Tuesday, 16 December 2014
Giuseppe Buscarnera, Northwestern University, Evanston, IL, United States, Arghya Das, Indian Institute of Technology Kanpur, Civil Engineering, Kanpur, India and Reed Laverack, GEI Consultants, Inc. Chicago, Chicago, IL, United States
Compaction bands are among the most elusive forms of strain localization, especially for what concerns the applicability of laboratory measurements to field problems. It is therefore pivotal to integrate experiments, analytical theories and computational methods to explain laboratory observations and predict the expected strain localization modes for field-specific conditions. Based on this idea, here we provide a mechanistic interpretation of the compaction banding patterns observed in a high-porosity carbonate rock. Such interpretation has been based on an elastoplastic model able to capture the phenomenology of rock deformation in the brittle-ductile transition regime.
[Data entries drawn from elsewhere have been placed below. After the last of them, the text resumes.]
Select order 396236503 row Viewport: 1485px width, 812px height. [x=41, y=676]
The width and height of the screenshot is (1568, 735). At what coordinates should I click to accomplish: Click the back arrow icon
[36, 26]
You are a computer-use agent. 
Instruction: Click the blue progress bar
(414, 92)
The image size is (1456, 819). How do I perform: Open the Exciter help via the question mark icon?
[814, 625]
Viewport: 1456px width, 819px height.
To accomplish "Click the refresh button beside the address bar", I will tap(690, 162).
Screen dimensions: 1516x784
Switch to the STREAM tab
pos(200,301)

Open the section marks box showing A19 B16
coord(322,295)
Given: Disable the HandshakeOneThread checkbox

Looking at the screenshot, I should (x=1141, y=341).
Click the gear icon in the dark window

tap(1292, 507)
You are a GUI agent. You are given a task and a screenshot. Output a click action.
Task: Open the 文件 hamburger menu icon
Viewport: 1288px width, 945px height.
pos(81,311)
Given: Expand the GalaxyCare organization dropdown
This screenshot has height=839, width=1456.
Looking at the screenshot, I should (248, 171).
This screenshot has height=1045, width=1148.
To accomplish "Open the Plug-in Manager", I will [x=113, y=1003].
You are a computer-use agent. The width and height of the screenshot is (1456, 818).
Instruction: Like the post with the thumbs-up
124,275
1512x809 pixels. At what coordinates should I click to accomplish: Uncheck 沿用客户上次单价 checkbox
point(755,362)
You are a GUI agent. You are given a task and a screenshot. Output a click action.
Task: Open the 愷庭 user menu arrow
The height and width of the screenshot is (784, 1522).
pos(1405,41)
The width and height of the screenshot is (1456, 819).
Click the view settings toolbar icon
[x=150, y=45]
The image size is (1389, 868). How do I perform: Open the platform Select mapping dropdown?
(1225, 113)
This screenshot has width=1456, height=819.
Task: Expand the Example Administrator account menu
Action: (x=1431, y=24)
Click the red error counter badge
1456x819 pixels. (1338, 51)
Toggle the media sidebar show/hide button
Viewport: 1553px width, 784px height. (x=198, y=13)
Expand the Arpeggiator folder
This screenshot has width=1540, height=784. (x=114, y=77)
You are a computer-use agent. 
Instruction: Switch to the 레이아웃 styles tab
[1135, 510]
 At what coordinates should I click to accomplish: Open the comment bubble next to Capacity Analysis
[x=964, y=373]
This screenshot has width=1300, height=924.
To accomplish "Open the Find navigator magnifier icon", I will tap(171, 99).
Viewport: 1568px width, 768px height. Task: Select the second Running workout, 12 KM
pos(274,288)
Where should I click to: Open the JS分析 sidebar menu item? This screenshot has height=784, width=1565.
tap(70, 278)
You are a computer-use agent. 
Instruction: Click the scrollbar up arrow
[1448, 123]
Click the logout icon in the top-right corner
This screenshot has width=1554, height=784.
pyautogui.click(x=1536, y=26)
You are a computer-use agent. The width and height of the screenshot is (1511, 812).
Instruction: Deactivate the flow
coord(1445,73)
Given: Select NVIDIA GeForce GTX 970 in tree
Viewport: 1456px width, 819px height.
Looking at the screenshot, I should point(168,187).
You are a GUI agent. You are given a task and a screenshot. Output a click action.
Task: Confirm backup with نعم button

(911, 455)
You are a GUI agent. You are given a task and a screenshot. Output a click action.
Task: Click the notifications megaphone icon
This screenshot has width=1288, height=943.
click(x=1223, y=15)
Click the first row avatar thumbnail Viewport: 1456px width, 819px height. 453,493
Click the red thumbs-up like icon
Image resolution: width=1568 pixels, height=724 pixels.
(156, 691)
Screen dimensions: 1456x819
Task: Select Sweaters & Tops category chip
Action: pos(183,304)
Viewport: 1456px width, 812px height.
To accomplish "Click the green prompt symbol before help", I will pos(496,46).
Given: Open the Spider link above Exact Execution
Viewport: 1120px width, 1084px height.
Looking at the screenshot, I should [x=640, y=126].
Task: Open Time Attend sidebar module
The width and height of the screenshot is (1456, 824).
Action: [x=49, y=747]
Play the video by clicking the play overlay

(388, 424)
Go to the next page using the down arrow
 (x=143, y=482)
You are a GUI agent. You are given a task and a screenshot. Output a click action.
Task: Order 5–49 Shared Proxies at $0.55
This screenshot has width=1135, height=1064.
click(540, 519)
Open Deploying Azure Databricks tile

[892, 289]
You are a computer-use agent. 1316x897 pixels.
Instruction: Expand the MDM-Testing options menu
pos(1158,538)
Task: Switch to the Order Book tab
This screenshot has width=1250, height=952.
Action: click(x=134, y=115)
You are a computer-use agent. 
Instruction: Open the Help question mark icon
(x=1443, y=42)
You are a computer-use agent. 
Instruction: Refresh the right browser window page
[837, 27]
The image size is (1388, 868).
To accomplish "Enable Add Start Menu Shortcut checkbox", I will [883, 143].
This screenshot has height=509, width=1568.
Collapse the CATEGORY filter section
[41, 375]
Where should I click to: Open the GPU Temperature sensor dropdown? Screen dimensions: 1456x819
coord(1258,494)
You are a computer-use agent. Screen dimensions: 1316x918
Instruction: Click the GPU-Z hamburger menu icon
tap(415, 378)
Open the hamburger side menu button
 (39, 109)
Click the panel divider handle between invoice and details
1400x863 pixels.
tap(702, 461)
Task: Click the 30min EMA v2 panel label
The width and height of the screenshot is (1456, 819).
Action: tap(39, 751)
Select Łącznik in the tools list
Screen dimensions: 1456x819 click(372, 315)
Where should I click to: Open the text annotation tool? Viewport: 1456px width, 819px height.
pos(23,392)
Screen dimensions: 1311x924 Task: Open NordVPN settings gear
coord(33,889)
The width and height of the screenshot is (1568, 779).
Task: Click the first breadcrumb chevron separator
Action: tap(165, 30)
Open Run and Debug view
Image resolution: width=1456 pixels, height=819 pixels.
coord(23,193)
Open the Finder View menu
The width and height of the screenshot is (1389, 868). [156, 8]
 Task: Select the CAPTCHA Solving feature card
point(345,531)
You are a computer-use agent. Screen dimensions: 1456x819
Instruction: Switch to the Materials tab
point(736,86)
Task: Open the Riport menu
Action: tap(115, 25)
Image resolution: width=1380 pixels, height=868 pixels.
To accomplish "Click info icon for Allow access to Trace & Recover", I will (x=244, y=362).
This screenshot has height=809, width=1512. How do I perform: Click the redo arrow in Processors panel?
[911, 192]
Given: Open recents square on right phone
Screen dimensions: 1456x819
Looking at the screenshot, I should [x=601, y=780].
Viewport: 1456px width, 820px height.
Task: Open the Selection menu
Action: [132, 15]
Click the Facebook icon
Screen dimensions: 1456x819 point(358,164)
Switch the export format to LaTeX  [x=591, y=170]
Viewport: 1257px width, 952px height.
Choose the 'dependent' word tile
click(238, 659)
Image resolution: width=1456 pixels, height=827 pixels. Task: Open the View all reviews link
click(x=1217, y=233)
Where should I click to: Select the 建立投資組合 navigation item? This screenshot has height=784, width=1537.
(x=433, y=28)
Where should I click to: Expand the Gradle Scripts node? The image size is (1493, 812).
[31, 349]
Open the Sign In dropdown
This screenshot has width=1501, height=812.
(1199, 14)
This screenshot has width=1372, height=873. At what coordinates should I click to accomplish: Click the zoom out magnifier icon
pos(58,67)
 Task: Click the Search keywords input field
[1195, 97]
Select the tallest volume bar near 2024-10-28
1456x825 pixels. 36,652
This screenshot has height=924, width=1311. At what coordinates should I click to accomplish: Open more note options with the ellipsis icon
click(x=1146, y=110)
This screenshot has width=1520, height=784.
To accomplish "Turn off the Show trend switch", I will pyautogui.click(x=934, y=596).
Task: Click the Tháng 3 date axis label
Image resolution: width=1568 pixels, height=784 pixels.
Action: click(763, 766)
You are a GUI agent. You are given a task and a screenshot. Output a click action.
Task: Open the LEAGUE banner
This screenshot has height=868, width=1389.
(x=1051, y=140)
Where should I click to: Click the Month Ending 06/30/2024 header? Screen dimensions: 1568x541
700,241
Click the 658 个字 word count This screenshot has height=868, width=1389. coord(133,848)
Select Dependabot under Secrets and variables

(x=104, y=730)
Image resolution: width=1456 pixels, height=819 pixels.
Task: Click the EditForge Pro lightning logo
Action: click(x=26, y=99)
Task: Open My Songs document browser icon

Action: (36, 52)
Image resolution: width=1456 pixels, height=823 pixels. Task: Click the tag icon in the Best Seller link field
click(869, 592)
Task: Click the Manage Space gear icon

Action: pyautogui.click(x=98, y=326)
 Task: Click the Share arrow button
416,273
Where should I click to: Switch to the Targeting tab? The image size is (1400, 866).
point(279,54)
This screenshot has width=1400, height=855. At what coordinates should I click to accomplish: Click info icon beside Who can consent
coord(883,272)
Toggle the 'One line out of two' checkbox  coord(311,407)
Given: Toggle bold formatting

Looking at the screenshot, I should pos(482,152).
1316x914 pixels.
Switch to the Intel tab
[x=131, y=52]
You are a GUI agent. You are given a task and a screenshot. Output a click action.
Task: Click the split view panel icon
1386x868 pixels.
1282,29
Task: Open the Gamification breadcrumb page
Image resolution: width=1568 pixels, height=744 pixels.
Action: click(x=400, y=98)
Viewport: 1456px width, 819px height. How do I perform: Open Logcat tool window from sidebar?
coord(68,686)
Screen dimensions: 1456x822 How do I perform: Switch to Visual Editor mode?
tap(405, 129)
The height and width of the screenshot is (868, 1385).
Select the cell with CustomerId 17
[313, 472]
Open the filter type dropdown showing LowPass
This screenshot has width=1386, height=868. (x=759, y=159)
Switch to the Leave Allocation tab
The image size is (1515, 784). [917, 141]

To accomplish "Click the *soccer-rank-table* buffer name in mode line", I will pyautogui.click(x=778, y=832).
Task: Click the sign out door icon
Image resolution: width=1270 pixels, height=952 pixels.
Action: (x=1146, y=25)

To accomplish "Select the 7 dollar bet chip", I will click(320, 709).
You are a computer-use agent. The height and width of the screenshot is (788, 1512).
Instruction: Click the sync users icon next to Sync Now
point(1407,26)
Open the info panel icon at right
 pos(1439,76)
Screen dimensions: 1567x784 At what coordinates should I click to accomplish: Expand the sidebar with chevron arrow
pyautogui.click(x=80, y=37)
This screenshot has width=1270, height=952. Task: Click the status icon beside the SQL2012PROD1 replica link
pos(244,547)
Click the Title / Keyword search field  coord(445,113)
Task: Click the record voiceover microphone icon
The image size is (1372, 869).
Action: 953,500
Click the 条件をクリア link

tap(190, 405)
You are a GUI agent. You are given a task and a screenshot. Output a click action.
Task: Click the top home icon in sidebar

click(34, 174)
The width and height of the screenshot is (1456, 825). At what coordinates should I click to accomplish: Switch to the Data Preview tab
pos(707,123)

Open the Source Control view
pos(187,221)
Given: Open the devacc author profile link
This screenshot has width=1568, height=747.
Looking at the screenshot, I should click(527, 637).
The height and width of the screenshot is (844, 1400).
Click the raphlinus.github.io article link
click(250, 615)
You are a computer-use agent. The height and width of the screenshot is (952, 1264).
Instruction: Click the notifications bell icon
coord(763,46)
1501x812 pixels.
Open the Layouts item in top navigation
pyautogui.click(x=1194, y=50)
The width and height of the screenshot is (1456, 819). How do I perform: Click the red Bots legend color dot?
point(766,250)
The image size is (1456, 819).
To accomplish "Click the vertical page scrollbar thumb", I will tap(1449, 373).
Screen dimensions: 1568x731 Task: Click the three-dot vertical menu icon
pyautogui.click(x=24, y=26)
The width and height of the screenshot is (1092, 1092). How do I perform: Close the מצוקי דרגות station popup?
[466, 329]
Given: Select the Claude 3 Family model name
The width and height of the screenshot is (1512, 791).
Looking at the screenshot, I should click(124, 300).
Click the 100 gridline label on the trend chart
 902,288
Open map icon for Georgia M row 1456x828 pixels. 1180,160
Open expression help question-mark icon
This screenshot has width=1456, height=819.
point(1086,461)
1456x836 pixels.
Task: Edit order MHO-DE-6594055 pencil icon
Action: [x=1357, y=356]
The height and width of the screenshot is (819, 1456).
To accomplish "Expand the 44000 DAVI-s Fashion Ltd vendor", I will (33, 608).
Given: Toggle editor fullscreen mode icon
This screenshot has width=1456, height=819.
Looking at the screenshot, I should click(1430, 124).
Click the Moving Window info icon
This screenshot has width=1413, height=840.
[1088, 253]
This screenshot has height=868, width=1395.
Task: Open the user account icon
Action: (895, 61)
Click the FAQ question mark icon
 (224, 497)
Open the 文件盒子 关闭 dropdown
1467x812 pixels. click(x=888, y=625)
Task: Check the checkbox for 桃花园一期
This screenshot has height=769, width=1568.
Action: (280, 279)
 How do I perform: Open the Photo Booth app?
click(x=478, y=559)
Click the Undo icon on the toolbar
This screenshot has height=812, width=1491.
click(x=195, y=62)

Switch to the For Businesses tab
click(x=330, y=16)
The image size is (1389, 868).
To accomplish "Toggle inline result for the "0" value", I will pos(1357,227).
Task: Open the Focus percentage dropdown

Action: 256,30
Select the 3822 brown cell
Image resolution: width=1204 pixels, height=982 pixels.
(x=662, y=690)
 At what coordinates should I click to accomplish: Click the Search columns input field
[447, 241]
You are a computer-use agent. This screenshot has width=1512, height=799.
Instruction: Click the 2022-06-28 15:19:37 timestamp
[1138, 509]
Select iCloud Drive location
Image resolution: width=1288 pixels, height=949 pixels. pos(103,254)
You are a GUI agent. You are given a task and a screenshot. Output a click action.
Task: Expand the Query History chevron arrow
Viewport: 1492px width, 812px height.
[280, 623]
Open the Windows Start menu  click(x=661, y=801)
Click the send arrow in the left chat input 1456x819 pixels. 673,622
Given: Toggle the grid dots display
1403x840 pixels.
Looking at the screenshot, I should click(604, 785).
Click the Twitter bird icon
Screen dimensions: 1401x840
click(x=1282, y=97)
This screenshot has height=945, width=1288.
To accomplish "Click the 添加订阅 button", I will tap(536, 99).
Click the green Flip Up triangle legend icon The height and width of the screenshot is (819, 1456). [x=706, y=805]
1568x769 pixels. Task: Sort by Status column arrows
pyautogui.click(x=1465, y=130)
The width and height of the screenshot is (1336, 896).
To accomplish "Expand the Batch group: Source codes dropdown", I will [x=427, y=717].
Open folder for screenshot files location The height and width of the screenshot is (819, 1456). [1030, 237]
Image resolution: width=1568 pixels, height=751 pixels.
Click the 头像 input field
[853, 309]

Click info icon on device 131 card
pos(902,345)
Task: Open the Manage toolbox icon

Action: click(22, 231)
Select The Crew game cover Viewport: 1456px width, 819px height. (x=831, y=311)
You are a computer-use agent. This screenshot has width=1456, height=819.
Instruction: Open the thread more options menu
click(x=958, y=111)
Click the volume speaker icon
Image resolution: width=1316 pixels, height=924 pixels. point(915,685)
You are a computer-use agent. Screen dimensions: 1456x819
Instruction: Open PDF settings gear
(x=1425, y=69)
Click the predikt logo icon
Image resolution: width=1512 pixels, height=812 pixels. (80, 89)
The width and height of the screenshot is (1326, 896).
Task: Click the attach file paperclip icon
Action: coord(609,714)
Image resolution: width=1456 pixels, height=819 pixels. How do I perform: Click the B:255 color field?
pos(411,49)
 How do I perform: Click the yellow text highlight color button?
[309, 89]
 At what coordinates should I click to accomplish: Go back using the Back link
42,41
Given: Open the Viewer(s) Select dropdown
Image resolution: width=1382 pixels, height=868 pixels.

Data from several axisymmetric stress paths and the strain localization theory have been used to calibrate the model parameters. The model has been then implemented into a finite element code to predict the global response of rock specimens, as well as the characteristics of the localization patterns. The study shows that stress paths able to engage the plastic resources of the rock alter irreversibly the compaction banding potential and affect the geometric features of the deformation bands. Since these effects depend on the constitutive properties, they can be conveniently used to improve the parameter calibration procedure and reduce the number of experiments. The simulations have also shown that specific combinations of boundary conditions and initial heterogeneity exert an important control on the pattern of localized compaction emerging from laboratory experiments. As a result, the interpretation of such localization modes may not be necessarily regarded as a pure product of the constitutive response, but rather as the outcome of interactions between structural effects, boundary conditions, heterogeneities and rock properties.